Latest data showed 3.17 million people in the US applied for state unemployment benefits last week, but the number marked the fifth straight weekly decrease in applications and raised hopes the worst of the outbreak’s impact on the labour market was over.

The Labor Department’s more comprehensive non-farm payroll report is due on Friday.

“We’re looking into the exit from lockdown, so now’s probably not the day that markets should be worrying too much about the economic data, they’re looking forward to the recovery,” said Edward Park, deputy chief investment officer at London-based firm Brooks Macdonald.
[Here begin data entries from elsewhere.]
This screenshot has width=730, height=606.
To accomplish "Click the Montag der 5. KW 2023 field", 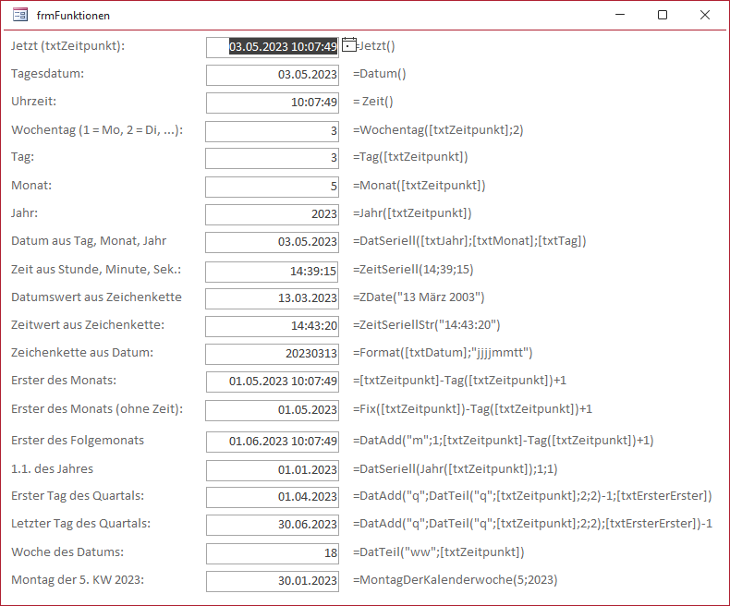I will click(273, 581).
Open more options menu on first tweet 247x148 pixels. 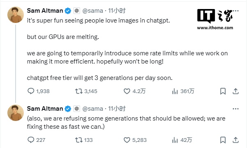(236, 11)
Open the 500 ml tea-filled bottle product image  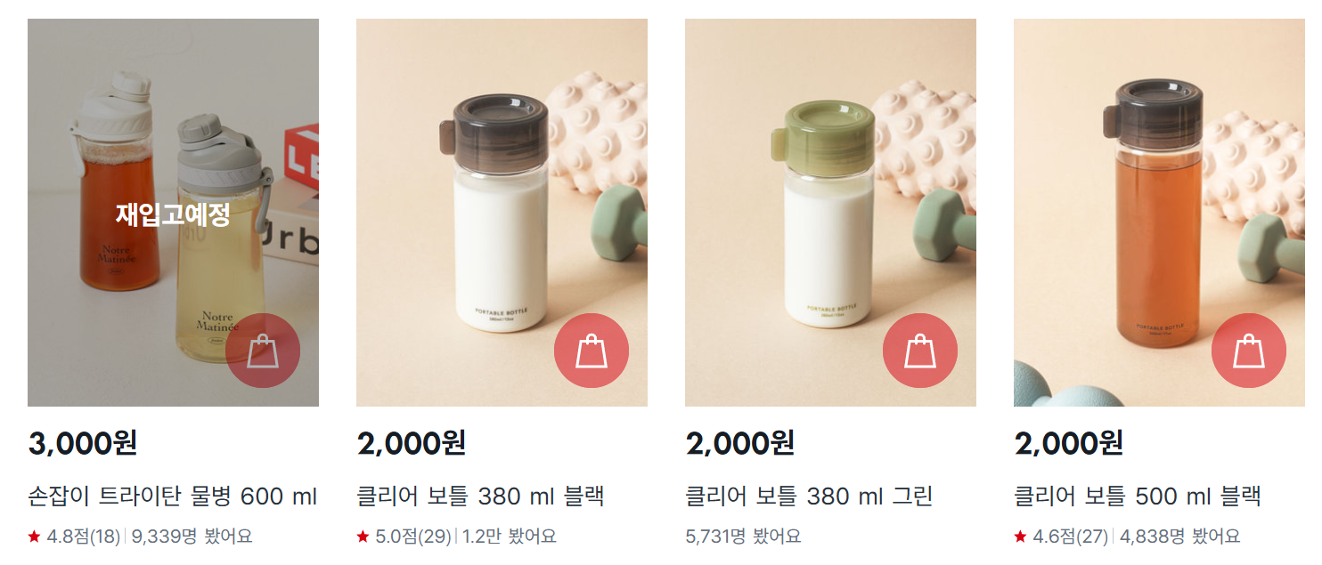pos(1159,213)
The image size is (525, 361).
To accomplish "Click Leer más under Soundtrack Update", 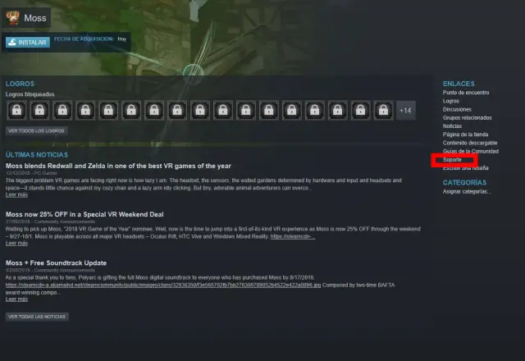I will click(16, 299).
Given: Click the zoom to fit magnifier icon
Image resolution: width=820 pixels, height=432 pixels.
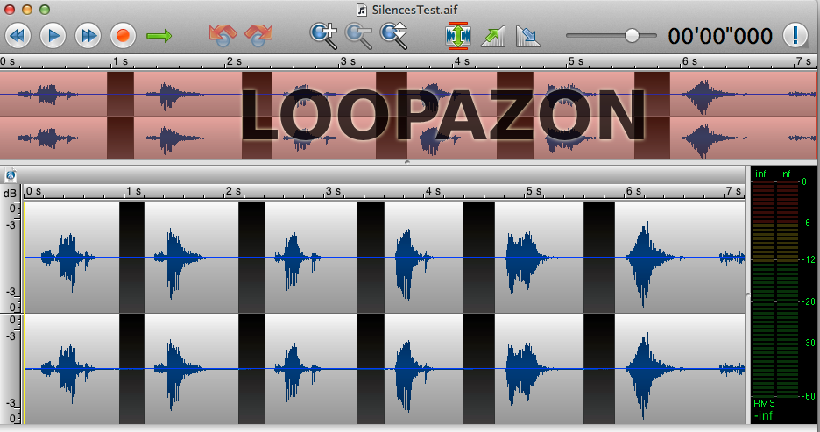Looking at the screenshot, I should click(x=395, y=35).
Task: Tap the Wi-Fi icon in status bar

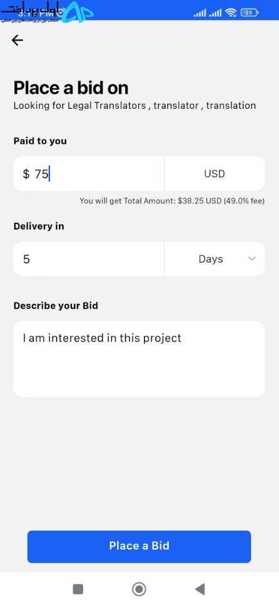Action: pyautogui.click(x=231, y=13)
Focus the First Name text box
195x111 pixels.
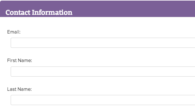point(103,72)
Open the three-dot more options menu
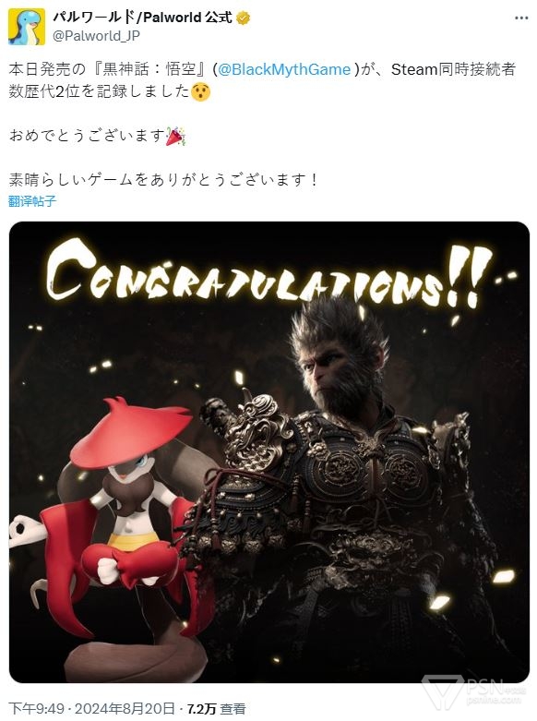 click(521, 18)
In early trading, the Dow Jones Industrial Average was up 283.17 points, or 1.20 per cent, at 23,947.81, the S&P 500 was up 34.99 points, or 1.23 per cent, at 2,883.41 and the Nasdaq Composite was up 98.48 points, or 1.11 per cent, at 8,952.87.

Lyft Inc surged 20.1 per cent as the ride-hailing company posted higher-than-expected revenue and vowed to further cut costs to become profitable. Rival Uber Technologies, which is expected to report results after markets close, gained 8.8 per cent.

Weapons maker Raytheon Technologies Corp jumped 0.9 per cent to lead gains among Dow components, as Chief Financial Officer Toby O’Brien said he expected positive free cash flow in 2020, primarily driven by its defence business.

About 350 of the S&P 500 companies have reported so far and first-quarter earnings are expected to have fallen 12.4 per cent, with analysts expecting an earnings recession by the second quarter, according to Refinitiv data.

Advancing issues outnumbered decliners more than 4-to-1 on the NYSE and 2-to-1 on the Nasdaq.

The S&P index recorded seven new 52-week highs and no new low, while the Nasdaq recorded 40 new highs and three new lows.